Dorothy had a great sense of humor and we both thought the same things were funny. She championed the outsider, and loved the innocence of little children. She saw much of the real world as theatre of the absurd. She was truly a rebel with a CAUSE.

I remember being invited by Dorothy and Don to share the first landing on the moon in their airy Eichler Highlands living room. It was a shared experience of the first walk in outer space, a bit of a precursor for my taking a sort of outer space walk of my own.

A walk that Dorothy inadvertently facilitated, by introducing me to an artistic friend who was there to help move me out of my traditional life in San Mateo, up to Oregon where I was able to begin an adventure into the unknown, and have a 2nd chance at life.

Dorothy was a complex person, one of the brightest and most original thinkers I have ever known. I am grateful to her for many gifts, probably bestowed without her ever being aware. The world is a lesser place without her, and I miss her.

 

   

HOW A SHY CHILD BECAME A MAVERICK

No question about it, I have always (since I can remember anyway) felt “different”—weird, an outsider—in any new group of people. Never so within my family where I felt totally accepted; only when out of the safe confines of home. This lost and isolated feeling continued through my adolescence and adulthood, until, finally with divorce in middle age, my children gone and my life status a single person again, release was provided by my discovering through Jungian psychology that I am an introvert, and for introverts this is entirely normal and healthy.

My first clear and conscious memory of this socially uncomfortable introverted characteristic was at a birthday party when I was perhaps 6, at the seaside town where we went every summer to escape the hot inland heat. Coming from the walled island of our mission compound to cosmopolitan Peitaiho where most North China Caucasians summered, was like dropping into a strange and confusing world dominated by white strangers wearing fancy clothes, around whom I felt painfully little. At this birthday party there were lots of kids. My memory is of sitting stiffly in a row, wearing a starched party dress my feet dangling above the floor, feeling like bursting into tears while all the other kids were comfortably at ease with their feet touching the floor.

Dataset content:
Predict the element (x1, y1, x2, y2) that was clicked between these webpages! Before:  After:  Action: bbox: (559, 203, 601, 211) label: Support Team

Problem to work on:
Please extend the memoir about growing up as a shy child, continuing after its last sentence.

Response to the task:
Why this particular party remains so vivid, I don’t know but I imagine it stands for many similar experiences through many phases of my life. I don’t think I ever talked about my terrifying social awkwardness to my mother or anyone else, because once back in the bosom of the family, I once again became the darling child, the youngest and only girl, never naughty, cute with golden curls, nicknamed the Little Angel. My two older brothers often were naughty and got into trouble, together or separately, so that I learned from watching their behavior what not to do. One of the few times I remember joining in their misbehavior was one evening after mother had threatened to fine us two coppers if we called a detested spinach soup, “pukey” at the dinner table. This particular evening one of my brothers seeing that the spinach soup tureen was on the table announced, loudly “We’re having ‘two copper soup’ tonight.” To which observation the three of us kids began to shriek with laughter, shouting together, “It’s two copper soup tonight, two copper soup tonight”! I don’t remember what mother’s reaction was but I do remember thinking how clever my brothers were to have circumvented her attempt to teach us table manners.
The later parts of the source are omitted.